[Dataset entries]
§ §

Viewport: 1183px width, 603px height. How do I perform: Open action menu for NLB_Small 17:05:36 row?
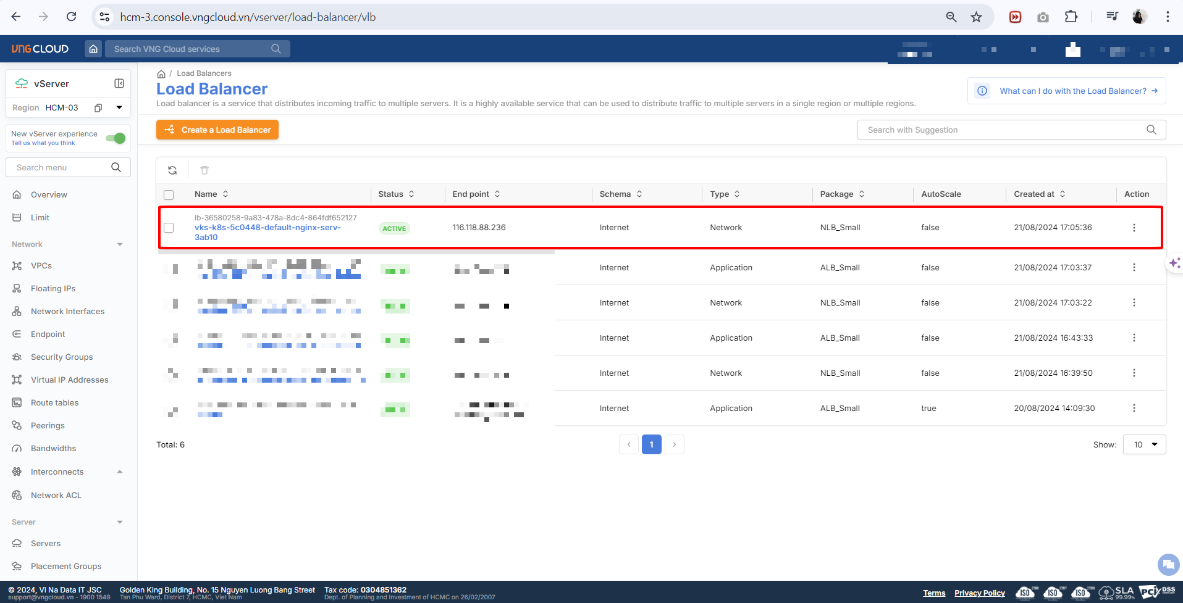pyautogui.click(x=1134, y=228)
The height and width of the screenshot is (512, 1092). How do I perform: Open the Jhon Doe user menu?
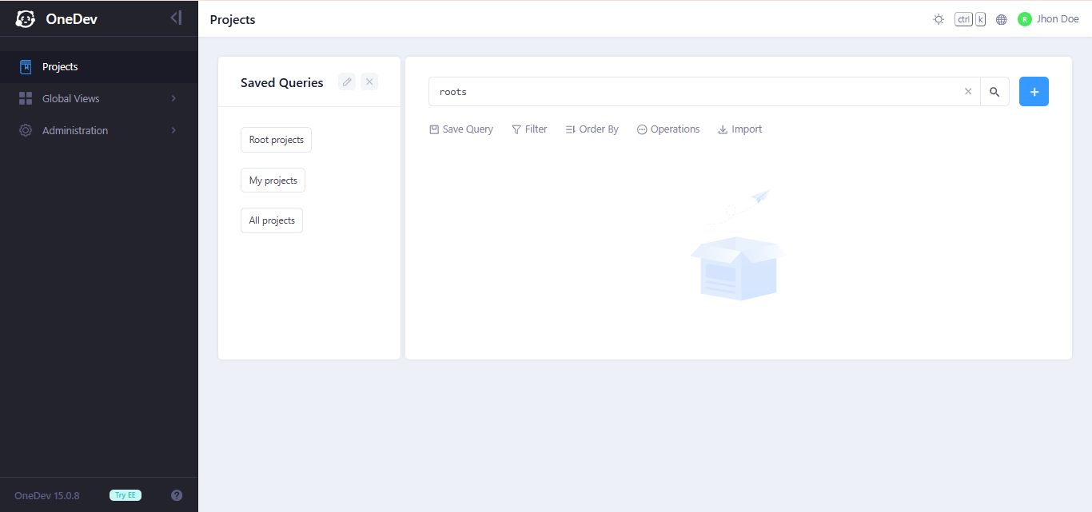click(1048, 19)
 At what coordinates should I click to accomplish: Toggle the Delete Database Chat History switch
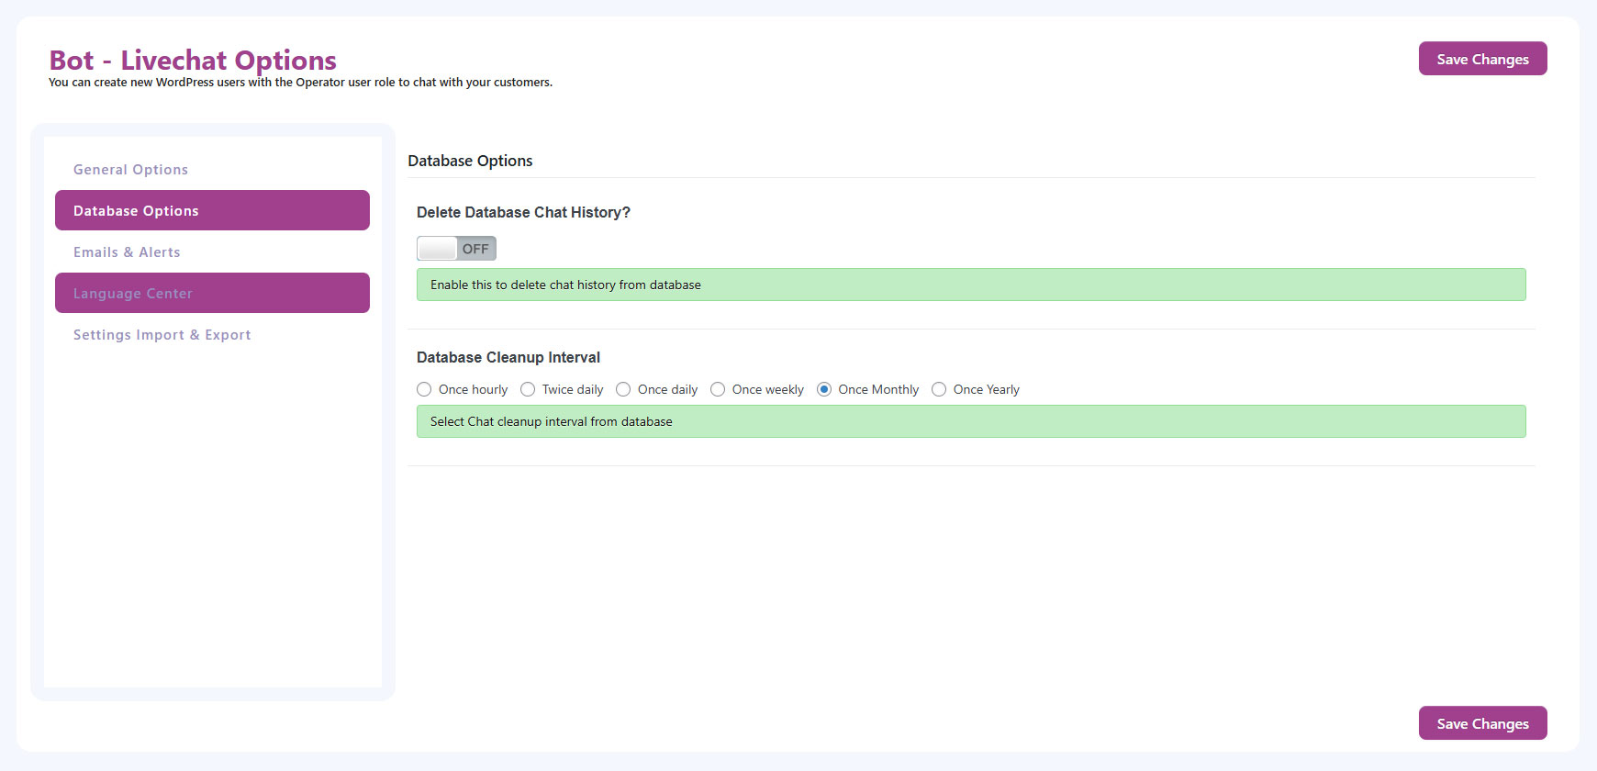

§ §

[ACTIVITY]
Nothing but the lines from the one that holds "The height and" through the end of the data should appear, written out exactly, without pictures.

[WRITTEN RESPONSE]
The height and width of the screenshot is (512, 1092). How do I perform: Open the Jhon Doe user menu?
click(1048, 19)
 At what coordinates should I click to accomplish: Toggle the Delete Database Chat History switch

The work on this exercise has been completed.